#### Data under study:

════════

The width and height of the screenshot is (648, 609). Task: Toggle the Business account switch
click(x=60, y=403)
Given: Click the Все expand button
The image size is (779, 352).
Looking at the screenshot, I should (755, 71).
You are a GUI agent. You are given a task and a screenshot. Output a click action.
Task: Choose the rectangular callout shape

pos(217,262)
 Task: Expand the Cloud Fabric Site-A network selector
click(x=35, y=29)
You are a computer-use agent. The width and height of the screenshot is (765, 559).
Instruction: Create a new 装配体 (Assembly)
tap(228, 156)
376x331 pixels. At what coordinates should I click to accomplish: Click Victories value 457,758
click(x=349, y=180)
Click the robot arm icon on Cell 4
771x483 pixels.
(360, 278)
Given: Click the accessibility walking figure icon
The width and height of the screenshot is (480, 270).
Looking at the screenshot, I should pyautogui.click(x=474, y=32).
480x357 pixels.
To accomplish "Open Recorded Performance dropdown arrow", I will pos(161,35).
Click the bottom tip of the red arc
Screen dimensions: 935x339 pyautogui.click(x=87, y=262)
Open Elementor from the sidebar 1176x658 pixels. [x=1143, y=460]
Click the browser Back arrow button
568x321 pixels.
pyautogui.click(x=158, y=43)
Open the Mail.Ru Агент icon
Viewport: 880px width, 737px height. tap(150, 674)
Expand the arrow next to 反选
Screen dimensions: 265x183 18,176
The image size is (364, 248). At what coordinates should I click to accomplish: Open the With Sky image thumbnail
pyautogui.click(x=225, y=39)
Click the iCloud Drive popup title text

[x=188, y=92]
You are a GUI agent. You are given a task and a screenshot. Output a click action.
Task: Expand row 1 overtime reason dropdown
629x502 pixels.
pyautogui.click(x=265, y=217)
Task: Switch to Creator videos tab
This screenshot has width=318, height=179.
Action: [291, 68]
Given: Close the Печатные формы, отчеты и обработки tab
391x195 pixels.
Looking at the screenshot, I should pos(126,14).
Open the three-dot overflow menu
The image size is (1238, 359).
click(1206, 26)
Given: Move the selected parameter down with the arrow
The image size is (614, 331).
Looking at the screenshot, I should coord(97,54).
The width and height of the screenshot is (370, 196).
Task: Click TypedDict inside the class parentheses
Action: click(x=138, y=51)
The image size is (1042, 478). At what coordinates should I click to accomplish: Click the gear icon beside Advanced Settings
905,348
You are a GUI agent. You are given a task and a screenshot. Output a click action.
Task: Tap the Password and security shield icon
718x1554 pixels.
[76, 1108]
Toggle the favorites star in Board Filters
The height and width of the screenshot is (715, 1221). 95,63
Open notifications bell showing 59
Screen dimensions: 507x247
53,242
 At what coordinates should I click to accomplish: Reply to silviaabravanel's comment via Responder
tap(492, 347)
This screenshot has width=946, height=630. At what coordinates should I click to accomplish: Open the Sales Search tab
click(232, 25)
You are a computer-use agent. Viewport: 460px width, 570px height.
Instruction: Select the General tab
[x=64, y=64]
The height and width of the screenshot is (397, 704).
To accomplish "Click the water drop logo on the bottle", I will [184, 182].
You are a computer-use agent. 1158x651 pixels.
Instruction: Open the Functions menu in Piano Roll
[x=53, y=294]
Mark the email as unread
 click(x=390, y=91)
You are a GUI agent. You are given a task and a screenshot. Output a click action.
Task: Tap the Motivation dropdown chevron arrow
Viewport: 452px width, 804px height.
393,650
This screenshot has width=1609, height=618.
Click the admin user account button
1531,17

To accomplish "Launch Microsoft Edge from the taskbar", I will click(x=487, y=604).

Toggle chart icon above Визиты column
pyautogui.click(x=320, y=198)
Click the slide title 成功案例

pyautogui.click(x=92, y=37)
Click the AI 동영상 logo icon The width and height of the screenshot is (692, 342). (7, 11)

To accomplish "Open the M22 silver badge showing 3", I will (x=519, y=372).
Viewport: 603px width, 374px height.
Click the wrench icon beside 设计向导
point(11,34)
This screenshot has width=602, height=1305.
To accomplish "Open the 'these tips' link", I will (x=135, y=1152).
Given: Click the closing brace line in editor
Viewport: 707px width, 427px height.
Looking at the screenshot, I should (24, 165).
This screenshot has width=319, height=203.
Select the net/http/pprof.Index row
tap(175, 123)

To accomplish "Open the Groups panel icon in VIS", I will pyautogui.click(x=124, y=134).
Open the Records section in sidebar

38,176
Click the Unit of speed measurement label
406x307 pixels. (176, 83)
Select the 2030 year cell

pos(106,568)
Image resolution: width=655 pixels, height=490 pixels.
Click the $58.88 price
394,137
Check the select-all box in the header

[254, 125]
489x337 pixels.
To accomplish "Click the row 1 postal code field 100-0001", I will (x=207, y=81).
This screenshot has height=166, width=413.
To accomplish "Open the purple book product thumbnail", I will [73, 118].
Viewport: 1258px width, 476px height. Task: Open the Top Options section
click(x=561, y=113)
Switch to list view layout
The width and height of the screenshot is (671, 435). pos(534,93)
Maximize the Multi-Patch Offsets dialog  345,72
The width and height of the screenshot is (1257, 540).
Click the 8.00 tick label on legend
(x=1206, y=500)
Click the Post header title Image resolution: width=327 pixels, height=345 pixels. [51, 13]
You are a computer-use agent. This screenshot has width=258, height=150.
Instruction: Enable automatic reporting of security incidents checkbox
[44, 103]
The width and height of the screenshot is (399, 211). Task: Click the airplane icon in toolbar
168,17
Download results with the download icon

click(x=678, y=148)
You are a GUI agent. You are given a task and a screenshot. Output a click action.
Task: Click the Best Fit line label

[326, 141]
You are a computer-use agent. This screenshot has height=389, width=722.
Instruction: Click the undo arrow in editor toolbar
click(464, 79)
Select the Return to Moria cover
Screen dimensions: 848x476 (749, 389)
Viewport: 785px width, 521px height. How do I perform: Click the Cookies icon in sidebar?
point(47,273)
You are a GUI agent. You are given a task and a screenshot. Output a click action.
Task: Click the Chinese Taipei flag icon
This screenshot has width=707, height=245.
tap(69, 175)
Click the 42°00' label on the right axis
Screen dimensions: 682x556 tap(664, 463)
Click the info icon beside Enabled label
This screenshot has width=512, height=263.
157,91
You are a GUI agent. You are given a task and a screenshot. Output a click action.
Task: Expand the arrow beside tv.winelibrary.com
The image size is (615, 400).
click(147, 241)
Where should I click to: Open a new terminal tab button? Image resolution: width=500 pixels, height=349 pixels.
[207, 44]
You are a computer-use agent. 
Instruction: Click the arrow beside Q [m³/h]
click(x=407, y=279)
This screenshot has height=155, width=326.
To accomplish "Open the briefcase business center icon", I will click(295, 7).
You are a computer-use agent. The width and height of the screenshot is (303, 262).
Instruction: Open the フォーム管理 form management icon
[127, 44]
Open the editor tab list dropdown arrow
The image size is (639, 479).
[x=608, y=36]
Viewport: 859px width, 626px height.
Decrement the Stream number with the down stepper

════════

The records above need copying. Do it exactly.

#### Answer to the exercise:
The width and height of the screenshot is (648, 609). Task: Toggle the Business account switch
click(x=60, y=403)
Given: Click the Все expand button
The image size is (779, 352).
Looking at the screenshot, I should (755, 71).
You are a GUI agent. You are given a task and a screenshot. Output a click action.
Task: Choose the rectangular callout shape

pos(217,262)
 Task: Expand the Cloud Fabric Site-A network selector
click(x=35, y=29)
You are a computer-use agent. The width and height of the screenshot is (765, 559).
Instruction: Create a new 装配体 (Assembly)
tap(228, 156)
376x331 pixels. At what coordinates should I click to accomplish: Click Victories value 457,758
click(x=349, y=180)
Click the robot arm icon on Cell 4
771x483 pixels.
(360, 278)
Given: Click the accessibility walking figure icon
The width and height of the screenshot is (480, 270).
Looking at the screenshot, I should pyautogui.click(x=474, y=32).
480x357 pixels.
To accomplish "Open Recorded Performance dropdown arrow", I will pos(161,35).
Click the bottom tip of the red arc
Screen dimensions: 935x339 pyautogui.click(x=87, y=262)
Open Elementor from the sidebar 1176x658 pixels. [x=1143, y=460]
Click the browser Back arrow button
568x321 pixels.
pyautogui.click(x=158, y=43)
Open the Mail.Ru Агент icon
Viewport: 880px width, 737px height. tap(150, 674)
Expand the arrow next to 反选
Screen dimensions: 265x183 18,176
The image size is (364, 248). At what coordinates should I click to accomplish: Open the With Sky image thumbnail
pyautogui.click(x=225, y=39)
Click the iCloud Drive popup title text

[x=188, y=92]
You are a GUI agent. You are given a task and a screenshot. Output a click action.
Task: Expand row 1 overtime reason dropdown
629x502 pixels.
pyautogui.click(x=265, y=217)
Task: Switch to Creator videos tab
This screenshot has width=318, height=179.
Action: [291, 68]
Given: Close the Печатные формы, отчеты и обработки tab
391x195 pixels.
Looking at the screenshot, I should pos(126,14).
Open the three-dot overflow menu
The image size is (1238, 359).
click(1206, 26)
Given: Move the selected parameter down with the arrow
The image size is (614, 331).
Looking at the screenshot, I should coord(97,54).
The width and height of the screenshot is (370, 196).
Task: Click TypedDict inside the class parentheses
Action: click(x=138, y=51)
The image size is (1042, 478). At what coordinates should I click to accomplish: Click the gear icon beside Advanced Settings
905,348
You are a GUI agent. You are given a task and a screenshot. Output a click action.
Task: Tap the Password and security shield icon
718x1554 pixels.
[76, 1108]
Toggle the favorites star in Board Filters
The height and width of the screenshot is (715, 1221). 95,63
Open notifications bell showing 59
Screen dimensions: 507x247
53,242
 At what coordinates should I click to accomplish: Reply to silviaabravanel's comment via Responder
tap(492, 347)
This screenshot has width=946, height=630. At what coordinates should I click to accomplish: Open the Sales Search tab
click(232, 25)
You are a computer-use agent. Viewport: 460px width, 570px height.
Instruction: Select the General tab
[x=64, y=64]
The height and width of the screenshot is (397, 704).
To accomplish "Click the water drop logo on the bottle", I will [184, 182].
You are a computer-use agent. 1158x651 pixels.
Instruction: Open the Functions menu in Piano Roll
[x=53, y=294]
Mark the email as unread
 click(x=390, y=91)
You are a GUI agent. You are given a task and a screenshot. Output a click action.
Task: Tap the Motivation dropdown chevron arrow
Viewport: 452px width, 804px height.
393,650
This screenshot has width=1609, height=618.
Click the admin user account button
1531,17

To accomplish "Launch Microsoft Edge from the taskbar", I will click(x=487, y=604).

Toggle chart icon above Визиты column
pyautogui.click(x=320, y=198)
Click the slide title 成功案例

pyautogui.click(x=92, y=37)
Click the AI 동영상 logo icon The width and height of the screenshot is (692, 342). (7, 11)

To accomplish "Open the M22 silver badge showing 3", I will (x=519, y=372).
Viewport: 603px width, 374px height.
Click the wrench icon beside 设计向导
point(11,34)
This screenshot has width=602, height=1305.
To accomplish "Open the 'these tips' link", I will (x=135, y=1152).
Given: Click the closing brace line in editor
Viewport: 707px width, 427px height.
Looking at the screenshot, I should (24, 165).
This screenshot has width=319, height=203.
Select the net/http/pprof.Index row
tap(175, 123)

To accomplish "Open the Groups panel icon in VIS", I will pyautogui.click(x=124, y=134).
Open the Records section in sidebar

38,176
Click the Unit of speed measurement label
406x307 pixels. (176, 83)
Select the 2030 year cell

pos(106,568)
Image resolution: width=655 pixels, height=490 pixels.
Click the $58.88 price
394,137
Check the select-all box in the header

[254, 125]
489x337 pixels.
To accomplish "Click the row 1 postal code field 100-0001", I will (x=207, y=81).
This screenshot has height=166, width=413.
To accomplish "Open the purple book product thumbnail", I will [73, 118].
Viewport: 1258px width, 476px height. Task: Open the Top Options section
click(x=561, y=113)
Switch to list view layout
The width and height of the screenshot is (671, 435). pos(534,93)
Maximize the Multi-Patch Offsets dialog  345,72
The width and height of the screenshot is (1257, 540).
Click the 8.00 tick label on legend
(x=1206, y=500)
Click the Post header title Image resolution: width=327 pixels, height=345 pixels. [51, 13]
You are a computer-use agent. This screenshot has width=258, height=150.
Instruction: Enable automatic reporting of security incidents checkbox
[44, 103]
The width and height of the screenshot is (399, 211). Task: Click the airplane icon in toolbar
168,17
Download results with the download icon

click(x=678, y=148)
You are a GUI agent. You are given a task and a screenshot. Output a click action.
Task: Click the Best Fit line label

[326, 141]
You are a computer-use agent. This screenshot has height=389, width=722.
Instruction: Click the undo arrow in editor toolbar
click(464, 79)
Select the Return to Moria cover
Screen dimensions: 848x476 (749, 389)
Viewport: 785px width, 521px height. How do I perform: Click the Cookies icon in sidebar?
point(47,273)
You are a GUI agent. You are given a task and a screenshot. Output a click action.
Task: Click the Chinese Taipei flag icon
This screenshot has width=707, height=245.
tap(69, 175)
Click the 42°00' label on the right axis
Screen dimensions: 682x556 tap(664, 463)
Click the info icon beside Enabled label
This screenshot has width=512, height=263.
157,91
You are a GUI agent. You are given a task and a screenshot. Output a click action.
Task: Expand the arrow beside tv.winelibrary.com
The image size is (615, 400).
click(147, 241)
Where should I click to: Open a new terminal tab button? Image resolution: width=500 pixels, height=349 pixels.
[207, 44]
You are a computer-use agent. 
Instruction: Click the arrow beside Q [m³/h]
click(x=407, y=279)
This screenshot has height=155, width=326.
To accomplish "Open the briefcase business center icon", I will click(295, 7).
You are a computer-use agent. The width and height of the screenshot is (303, 262).
Instruction: Open the フォーム管理 form management icon
[127, 44]
Open the editor tab list dropdown arrow
The image size is (639, 479).
[x=608, y=36]
Viewport: 859px width, 626px height.
Decrement the Stream number with the down stepper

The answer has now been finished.